I will reveal the real model that generated the data to compare with your results.
More...

Quote from Indrionas:

I can understand this can be proprietary (and very expensive) information. My first priority is to find out if it's possible to crack the problem. The method itself is secondary.
More...

As it is proven beyond reasonable doubt from the above statements of yours you

(1) know the model that generated the output. At least that is what you claim

(2) You have injected the output with random noise. Question: why would you want to do that?

(3) You are fishing here for someone who can tackle this very hard program, which is possibly either a Ph.D thesis or a problem from a contest that carries a very high prize.

This is a stochastic data mining problem where the output is contaminated with noise, either for security or other purposes, and you want to see if someone will be able to isolate the noise and find the deterministic pattern that generated the output.

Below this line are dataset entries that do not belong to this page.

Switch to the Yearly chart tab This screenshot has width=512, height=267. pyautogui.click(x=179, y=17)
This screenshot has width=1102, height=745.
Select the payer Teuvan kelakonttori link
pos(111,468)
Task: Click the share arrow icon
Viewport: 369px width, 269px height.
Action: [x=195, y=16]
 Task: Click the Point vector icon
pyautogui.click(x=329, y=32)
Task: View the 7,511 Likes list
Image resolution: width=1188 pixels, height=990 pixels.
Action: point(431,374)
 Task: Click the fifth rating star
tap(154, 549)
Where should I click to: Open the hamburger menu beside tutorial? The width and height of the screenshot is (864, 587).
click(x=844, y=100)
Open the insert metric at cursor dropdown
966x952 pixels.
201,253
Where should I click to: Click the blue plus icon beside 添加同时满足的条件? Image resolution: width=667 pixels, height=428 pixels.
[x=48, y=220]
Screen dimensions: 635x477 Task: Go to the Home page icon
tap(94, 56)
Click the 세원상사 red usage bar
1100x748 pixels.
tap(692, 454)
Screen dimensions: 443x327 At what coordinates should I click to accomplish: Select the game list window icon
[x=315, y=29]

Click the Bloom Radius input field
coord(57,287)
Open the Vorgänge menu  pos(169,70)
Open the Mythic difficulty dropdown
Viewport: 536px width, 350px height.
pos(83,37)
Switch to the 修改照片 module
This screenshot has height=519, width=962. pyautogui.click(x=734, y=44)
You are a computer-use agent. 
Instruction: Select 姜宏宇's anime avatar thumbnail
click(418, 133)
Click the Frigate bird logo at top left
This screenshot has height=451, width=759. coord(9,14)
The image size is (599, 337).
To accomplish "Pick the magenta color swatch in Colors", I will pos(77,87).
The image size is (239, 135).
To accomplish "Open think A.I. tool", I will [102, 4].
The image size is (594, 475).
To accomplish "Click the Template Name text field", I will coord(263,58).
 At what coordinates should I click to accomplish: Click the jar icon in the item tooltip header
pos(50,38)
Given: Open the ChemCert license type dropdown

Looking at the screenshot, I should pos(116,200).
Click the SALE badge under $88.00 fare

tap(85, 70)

Either you do not understand the problem and you are a troll, or you are a malicious poster with an agenda.

Since you know the pattern that generated the data, why are you asking people to find it in the first place? Are you testing people for their data mining skills?

Don't avoid to answer the key questions once more.

#13 Dec 19, 2010

Share
Indrionas
- 250
  Posts
- 0
  Likes
Quote from goodgoing:

(1) know the model that generated the output. At least that is what you claim
More...

True.

(2) You have injected the output with random noise. Question: why would you want to do that?
More...

True. This is part of the data generation process. The reason is very simple: to simulate data that occurs in reality and to test data mining techniques that are powerful enough to deal with this issue.

(3) You are fishing here for someone who can tackle this very hard program, which is possibly either a Ph.D thesis or a problem from a contest that carries a very high prize.
More...

This is just plain stupidity. Nice conspiracy theory you've got there

The data is generated by me. I wrote a small program that does that. I can generate any data set I want to test mining techniques against. I specify how many data points to generate, how many input variables, what percentage of data points must have target = true, what percentage of data points are predictable by the patterns, how many patterns to generate, how complex the patterns should be and what's the accuracy (target hit %) of the patterns.

There's nothing special about this particular data set that I attached in the second post. Here's another example (attaching). It has 30 input variables and only two of them are relevant in predicting the target. Trains very well with a simple backpropagation NN.

This is a stochastic data mining problem where the output is contaminated with noise, either for security or other purposes, and you want to see if someone will be able to isolate the noise and find the deterministic pattern that generated the output.

Either you do not understand the problem and you are a troll, or you are a malicious poster with an agenda.
More...

Here we go again. Another conspiracy theory. I will not comment these attacks in the future.

Since you know the pattern that generated the data, why are you asking people to find it in the first place? Are you testing people for their data mining skills?
More...

It's written in the very first post: "My first priority is to find out if it's possible to crack the problem."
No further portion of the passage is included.